I've never had to do it, so I won't underestimate the difficulties of writing the jacket copy for a novel. One must need to say enough about what's in it to interest potential readers, but at the same time not give away things about the plot that they should only discover in due time. In my experience one often does know from the blurb something one would prefer not to have known in advance. I'm not talking about actual spoilers - simply plot information that means some element of the 'untutored' reading experience is lost.
The above is by way of being a preamble to (a) my reporting an odd novel-related occurrence, and (b) recommending the novel on which it occurs (the 'on' there not being a typo).
The odd occurrence is of what I'll call an anti-spoiler: that is to say, an element on the blurb of a book which, so far from giving away a central plot development, actually throws you off the scent by suggesting something will happen in the novel that doesn't. The novel in question is Solace by Belinda McKeon, on the back cover of the paperback edition of which you will read this:
Everything after the final 'and' in the second paragraph is pure bollocks other than the existence of the family feud. It misleads in a fundamental way about what is to come.Mark Casey did not expect to fall in love. But from the minute he saw Joanne Lynch across the garden of a Dublin pub, it seemed that nothing else was possible.

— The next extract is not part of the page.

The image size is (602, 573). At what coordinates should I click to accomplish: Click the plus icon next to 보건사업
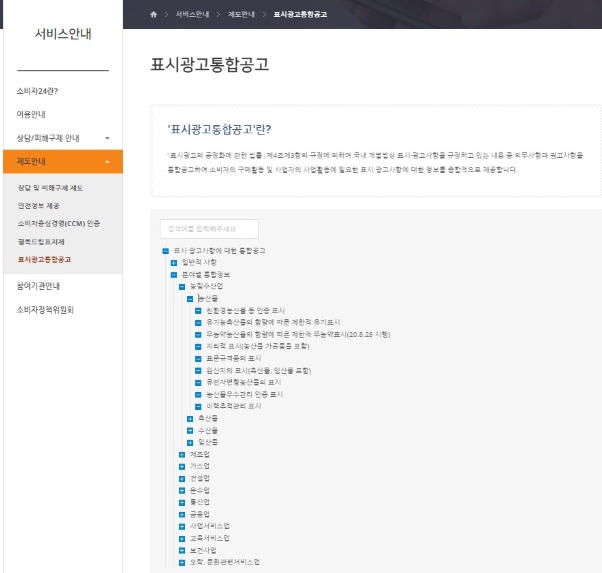point(181,550)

But Mark is also drawn back - guiltily - to his family and the land they have farmed for generations, and when he discovers the truth behind a family feud, it threatens to destroy this passionate love affair.

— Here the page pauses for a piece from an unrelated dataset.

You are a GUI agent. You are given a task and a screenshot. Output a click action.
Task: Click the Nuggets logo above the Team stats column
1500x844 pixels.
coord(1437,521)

I don't propose to reveal this, however, or even to hint at it. I just finished Solace this morning, and it was literally a case of being unable to put it down until I did. I was reading it before breakfast, after breakfast, after getting dressed. I had to know the end. Solace won the Irish Book of the Year Award for 2011, and it is an exceptionally accomplished debut novel. McKeon knows how to write about the facts of daily life, its textural detail, about family relationships, about the meanings that pass between people or fail to, about early parenthood; and the plot construction is consummate, so that you're always drawn along. You can see her talking about the book here, where she is careful for her part not to give away anything she shouldn't. It may be premature to compare her with John McGahern, William Trevor, Colm Tóibín, Sebastian Barry - but I thought Solace was that good.